* **Your assignment**
From the entries below, extract every line that includes the word "axis".
══ Given records
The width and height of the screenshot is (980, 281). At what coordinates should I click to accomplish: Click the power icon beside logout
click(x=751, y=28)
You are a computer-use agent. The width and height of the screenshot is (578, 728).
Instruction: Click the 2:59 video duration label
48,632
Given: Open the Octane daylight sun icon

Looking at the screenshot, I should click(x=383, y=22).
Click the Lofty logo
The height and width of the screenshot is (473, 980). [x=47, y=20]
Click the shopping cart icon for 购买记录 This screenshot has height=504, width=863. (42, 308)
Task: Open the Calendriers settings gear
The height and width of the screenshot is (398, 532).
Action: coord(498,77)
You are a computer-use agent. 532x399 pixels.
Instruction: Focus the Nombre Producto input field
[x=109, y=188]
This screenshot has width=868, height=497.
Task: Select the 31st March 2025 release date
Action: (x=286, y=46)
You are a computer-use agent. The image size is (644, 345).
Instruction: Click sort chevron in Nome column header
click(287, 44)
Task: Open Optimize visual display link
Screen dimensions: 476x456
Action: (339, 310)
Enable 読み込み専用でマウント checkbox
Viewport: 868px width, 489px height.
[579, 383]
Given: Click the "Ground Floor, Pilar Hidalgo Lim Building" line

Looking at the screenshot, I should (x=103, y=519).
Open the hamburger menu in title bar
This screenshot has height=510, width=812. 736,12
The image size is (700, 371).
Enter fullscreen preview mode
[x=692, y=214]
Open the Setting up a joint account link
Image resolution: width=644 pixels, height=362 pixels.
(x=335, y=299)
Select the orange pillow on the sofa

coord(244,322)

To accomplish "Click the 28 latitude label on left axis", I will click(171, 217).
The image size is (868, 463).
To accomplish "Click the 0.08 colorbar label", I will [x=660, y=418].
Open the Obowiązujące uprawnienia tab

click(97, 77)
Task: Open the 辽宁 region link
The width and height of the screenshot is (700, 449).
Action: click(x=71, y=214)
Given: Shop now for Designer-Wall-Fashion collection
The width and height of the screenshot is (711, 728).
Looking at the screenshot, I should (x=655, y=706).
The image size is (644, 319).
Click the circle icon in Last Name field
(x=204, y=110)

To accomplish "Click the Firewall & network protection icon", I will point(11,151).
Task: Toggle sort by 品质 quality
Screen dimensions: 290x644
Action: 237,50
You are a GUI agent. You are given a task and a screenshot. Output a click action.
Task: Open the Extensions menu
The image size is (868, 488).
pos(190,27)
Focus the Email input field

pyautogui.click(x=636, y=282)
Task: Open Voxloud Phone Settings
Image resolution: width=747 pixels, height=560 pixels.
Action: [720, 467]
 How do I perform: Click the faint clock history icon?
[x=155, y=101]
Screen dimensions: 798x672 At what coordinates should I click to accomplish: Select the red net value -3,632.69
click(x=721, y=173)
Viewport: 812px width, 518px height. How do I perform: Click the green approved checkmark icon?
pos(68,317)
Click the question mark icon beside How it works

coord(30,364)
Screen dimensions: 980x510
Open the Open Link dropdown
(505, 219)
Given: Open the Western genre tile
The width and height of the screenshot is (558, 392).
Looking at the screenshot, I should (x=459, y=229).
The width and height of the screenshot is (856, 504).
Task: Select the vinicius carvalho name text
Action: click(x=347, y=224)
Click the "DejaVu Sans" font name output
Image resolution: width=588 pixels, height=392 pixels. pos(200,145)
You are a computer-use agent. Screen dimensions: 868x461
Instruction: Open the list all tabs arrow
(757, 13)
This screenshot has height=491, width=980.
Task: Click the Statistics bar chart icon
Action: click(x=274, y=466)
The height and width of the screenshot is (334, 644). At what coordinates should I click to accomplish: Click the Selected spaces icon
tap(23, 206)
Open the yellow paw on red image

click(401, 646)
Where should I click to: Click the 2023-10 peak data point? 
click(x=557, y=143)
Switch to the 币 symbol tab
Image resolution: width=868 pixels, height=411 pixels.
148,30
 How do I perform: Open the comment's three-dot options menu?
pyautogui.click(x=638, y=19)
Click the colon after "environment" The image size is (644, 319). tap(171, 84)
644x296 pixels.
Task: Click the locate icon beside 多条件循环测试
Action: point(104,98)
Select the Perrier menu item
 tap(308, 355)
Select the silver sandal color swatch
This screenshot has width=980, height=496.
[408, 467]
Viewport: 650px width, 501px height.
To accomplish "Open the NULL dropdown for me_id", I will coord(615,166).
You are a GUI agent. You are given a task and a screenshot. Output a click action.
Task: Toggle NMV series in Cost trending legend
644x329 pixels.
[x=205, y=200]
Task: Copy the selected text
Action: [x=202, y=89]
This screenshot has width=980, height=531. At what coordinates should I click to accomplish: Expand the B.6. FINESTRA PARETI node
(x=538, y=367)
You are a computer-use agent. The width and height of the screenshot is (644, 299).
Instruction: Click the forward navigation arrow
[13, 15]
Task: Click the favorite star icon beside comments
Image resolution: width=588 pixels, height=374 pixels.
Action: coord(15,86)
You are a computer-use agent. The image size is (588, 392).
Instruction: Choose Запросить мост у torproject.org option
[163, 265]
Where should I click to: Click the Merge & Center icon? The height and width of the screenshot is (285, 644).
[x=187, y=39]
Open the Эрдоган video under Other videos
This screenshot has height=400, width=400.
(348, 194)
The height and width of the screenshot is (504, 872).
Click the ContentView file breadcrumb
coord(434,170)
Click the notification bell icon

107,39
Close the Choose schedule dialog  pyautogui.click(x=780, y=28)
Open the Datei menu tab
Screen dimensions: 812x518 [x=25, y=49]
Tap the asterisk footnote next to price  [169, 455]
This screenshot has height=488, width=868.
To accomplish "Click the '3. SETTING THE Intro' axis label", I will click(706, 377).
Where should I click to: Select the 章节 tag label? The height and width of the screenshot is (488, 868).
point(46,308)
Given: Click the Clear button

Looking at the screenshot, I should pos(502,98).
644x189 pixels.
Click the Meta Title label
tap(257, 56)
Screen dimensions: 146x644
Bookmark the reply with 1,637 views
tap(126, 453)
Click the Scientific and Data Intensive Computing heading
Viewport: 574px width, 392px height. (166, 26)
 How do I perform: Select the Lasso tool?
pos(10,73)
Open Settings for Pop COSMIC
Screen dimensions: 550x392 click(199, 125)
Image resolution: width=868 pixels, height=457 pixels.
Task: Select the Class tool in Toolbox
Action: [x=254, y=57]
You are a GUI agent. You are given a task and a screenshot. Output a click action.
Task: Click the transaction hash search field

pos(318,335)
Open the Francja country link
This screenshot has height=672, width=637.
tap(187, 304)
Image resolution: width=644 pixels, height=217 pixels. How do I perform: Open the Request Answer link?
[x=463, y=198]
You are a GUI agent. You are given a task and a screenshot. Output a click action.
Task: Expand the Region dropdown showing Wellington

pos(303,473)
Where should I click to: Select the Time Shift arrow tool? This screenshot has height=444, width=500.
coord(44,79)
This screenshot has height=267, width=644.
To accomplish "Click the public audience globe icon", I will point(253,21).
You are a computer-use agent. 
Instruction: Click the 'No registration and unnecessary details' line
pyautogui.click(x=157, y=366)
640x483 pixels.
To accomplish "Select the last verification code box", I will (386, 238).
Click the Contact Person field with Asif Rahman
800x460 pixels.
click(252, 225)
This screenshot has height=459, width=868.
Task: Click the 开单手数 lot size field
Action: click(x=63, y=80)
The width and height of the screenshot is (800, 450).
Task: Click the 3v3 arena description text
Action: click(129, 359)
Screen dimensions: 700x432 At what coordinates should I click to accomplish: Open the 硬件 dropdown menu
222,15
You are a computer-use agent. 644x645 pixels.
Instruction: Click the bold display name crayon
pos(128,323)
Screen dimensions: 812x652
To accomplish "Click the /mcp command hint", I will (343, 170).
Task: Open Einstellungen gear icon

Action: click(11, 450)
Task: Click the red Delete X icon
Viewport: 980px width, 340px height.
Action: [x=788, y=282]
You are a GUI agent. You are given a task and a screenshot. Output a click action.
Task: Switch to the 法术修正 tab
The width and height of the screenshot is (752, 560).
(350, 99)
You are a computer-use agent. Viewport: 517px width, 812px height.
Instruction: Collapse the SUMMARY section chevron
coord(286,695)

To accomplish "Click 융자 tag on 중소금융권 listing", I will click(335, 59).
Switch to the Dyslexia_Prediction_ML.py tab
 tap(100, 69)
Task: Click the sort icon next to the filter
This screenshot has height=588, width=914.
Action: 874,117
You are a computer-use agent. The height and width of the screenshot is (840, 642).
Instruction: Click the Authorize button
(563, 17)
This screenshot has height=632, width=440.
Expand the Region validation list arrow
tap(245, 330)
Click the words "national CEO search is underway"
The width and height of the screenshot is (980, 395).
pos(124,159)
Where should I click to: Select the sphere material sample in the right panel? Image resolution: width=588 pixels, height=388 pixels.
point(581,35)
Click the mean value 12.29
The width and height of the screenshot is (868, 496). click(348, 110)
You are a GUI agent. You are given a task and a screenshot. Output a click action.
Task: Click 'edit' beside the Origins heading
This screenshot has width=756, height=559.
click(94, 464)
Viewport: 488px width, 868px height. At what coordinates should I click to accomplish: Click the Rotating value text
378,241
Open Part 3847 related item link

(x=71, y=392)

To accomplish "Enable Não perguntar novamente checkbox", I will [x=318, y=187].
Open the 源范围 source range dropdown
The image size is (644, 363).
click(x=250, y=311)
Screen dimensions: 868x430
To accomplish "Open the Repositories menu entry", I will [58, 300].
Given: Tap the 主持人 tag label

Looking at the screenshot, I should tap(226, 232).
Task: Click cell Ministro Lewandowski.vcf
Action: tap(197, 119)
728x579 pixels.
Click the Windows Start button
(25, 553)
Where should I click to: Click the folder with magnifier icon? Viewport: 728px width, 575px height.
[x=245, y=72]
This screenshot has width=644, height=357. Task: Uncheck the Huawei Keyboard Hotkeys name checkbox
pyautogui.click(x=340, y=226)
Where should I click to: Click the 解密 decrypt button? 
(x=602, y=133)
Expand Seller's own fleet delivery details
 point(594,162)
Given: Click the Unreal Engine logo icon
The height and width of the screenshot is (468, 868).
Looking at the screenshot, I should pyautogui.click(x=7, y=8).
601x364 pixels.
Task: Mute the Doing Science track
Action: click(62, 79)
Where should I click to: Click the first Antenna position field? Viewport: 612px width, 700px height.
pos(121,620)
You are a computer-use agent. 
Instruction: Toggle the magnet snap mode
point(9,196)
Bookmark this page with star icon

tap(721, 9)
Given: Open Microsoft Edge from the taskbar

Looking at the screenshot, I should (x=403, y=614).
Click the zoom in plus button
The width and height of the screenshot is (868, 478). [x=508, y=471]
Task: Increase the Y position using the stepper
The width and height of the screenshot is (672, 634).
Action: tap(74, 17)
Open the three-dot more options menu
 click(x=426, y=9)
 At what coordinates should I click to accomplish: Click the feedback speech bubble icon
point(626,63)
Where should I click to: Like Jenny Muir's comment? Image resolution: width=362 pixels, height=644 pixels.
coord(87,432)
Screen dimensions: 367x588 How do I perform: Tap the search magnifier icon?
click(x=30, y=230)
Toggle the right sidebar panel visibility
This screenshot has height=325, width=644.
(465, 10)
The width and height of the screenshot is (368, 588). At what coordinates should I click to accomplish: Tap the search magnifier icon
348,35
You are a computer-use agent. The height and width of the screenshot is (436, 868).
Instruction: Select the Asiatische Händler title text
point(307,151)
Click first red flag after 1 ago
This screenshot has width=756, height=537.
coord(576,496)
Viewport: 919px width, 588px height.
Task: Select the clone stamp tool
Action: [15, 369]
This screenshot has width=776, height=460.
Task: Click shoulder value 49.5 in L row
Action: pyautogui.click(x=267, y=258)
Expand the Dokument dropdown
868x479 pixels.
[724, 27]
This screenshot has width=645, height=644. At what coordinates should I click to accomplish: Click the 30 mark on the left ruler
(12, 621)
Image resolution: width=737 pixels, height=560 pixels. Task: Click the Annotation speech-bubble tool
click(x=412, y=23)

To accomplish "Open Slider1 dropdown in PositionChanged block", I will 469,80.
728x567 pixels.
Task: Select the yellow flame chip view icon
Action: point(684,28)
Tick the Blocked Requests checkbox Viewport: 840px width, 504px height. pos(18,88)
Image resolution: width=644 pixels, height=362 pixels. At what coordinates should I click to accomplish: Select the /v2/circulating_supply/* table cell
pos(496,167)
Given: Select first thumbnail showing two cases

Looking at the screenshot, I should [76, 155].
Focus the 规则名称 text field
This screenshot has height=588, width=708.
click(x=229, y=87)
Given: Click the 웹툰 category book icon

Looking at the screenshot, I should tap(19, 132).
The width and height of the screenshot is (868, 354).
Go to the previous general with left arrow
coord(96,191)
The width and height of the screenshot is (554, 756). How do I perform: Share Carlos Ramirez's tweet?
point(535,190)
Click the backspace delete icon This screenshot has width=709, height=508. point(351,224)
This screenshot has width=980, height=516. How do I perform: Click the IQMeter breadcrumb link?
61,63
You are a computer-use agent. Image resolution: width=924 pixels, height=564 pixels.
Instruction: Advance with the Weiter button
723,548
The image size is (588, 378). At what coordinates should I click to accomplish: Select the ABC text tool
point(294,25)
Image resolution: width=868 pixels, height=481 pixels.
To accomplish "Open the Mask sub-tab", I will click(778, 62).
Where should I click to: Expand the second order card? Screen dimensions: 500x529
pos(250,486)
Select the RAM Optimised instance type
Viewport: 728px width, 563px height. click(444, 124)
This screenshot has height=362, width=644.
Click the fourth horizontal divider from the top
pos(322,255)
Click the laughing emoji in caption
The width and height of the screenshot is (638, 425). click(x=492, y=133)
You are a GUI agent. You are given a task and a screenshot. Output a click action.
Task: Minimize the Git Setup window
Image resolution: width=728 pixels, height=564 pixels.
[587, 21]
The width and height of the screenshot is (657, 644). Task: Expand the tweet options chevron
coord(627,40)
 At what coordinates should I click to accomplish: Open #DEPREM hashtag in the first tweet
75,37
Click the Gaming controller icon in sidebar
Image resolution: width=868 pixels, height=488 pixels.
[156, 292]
════
* **Answer to this task**
To accomplish "Click the 28 latitude label on left axis", I will click(171, 217).
To accomplish "Click the '3. SETTING THE Intro' axis label", I will click(706, 377).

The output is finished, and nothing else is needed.